◆ What to produce: Copy the data that follows exactly, and include none of its images.

◆ Data section:

-- -- --

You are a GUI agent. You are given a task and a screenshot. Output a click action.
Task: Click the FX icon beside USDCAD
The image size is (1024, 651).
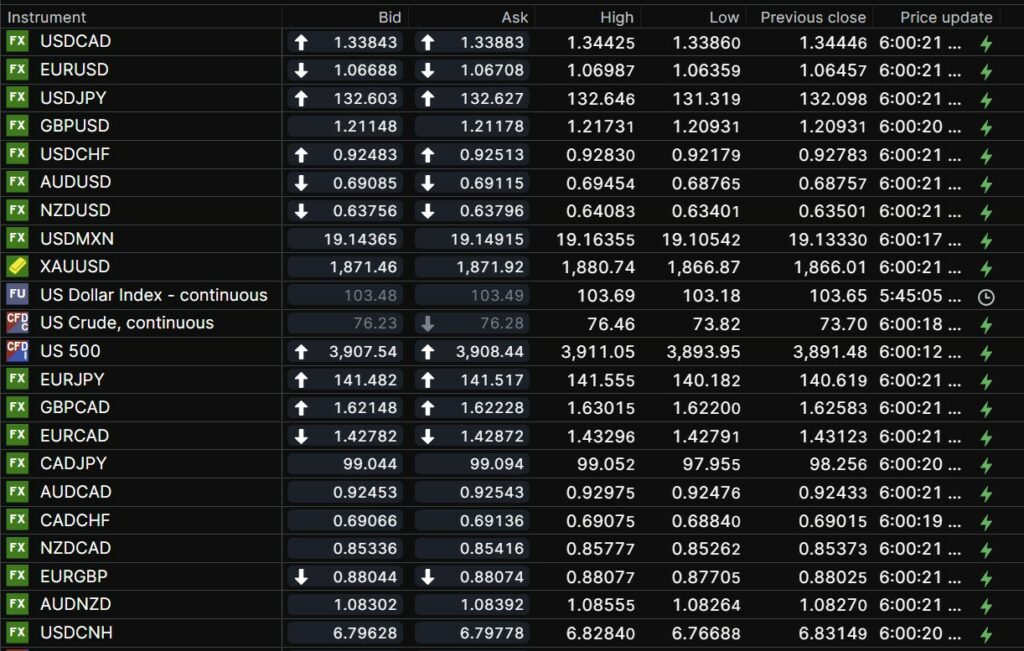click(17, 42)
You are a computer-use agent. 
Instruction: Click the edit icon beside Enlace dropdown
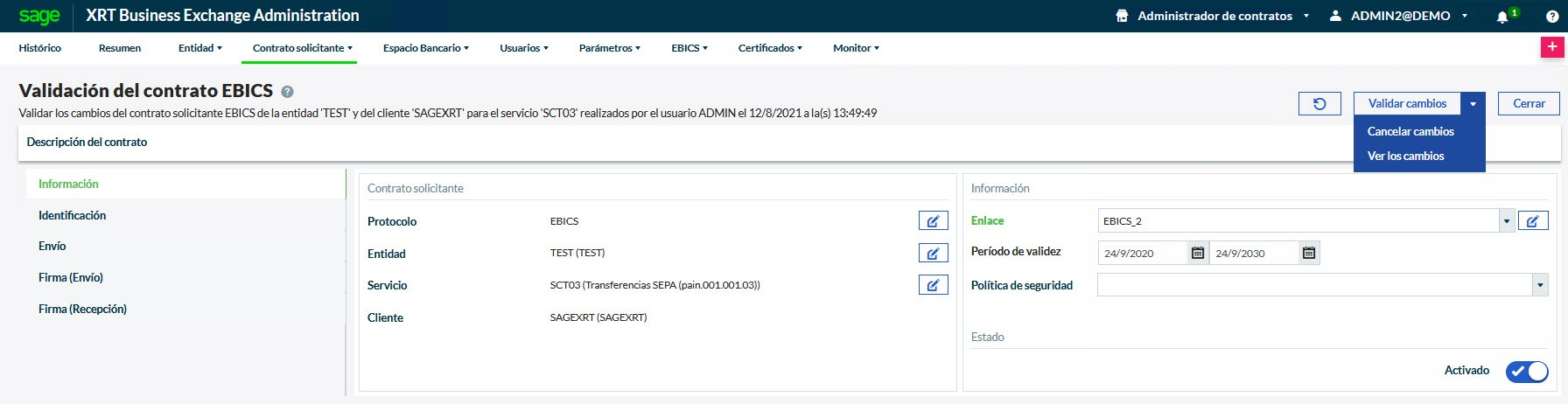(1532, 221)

-- -- --

◆ Answer to the problem:
You are a GUI agent. You are given a task and a screenshot. Output a click action.
Task: Click the FX icon beside USDCAD
The image size is (1024, 651).
click(17, 42)
You are a computer-use agent. 
Instruction: Click the edit icon beside Enlace dropdown
(1532, 221)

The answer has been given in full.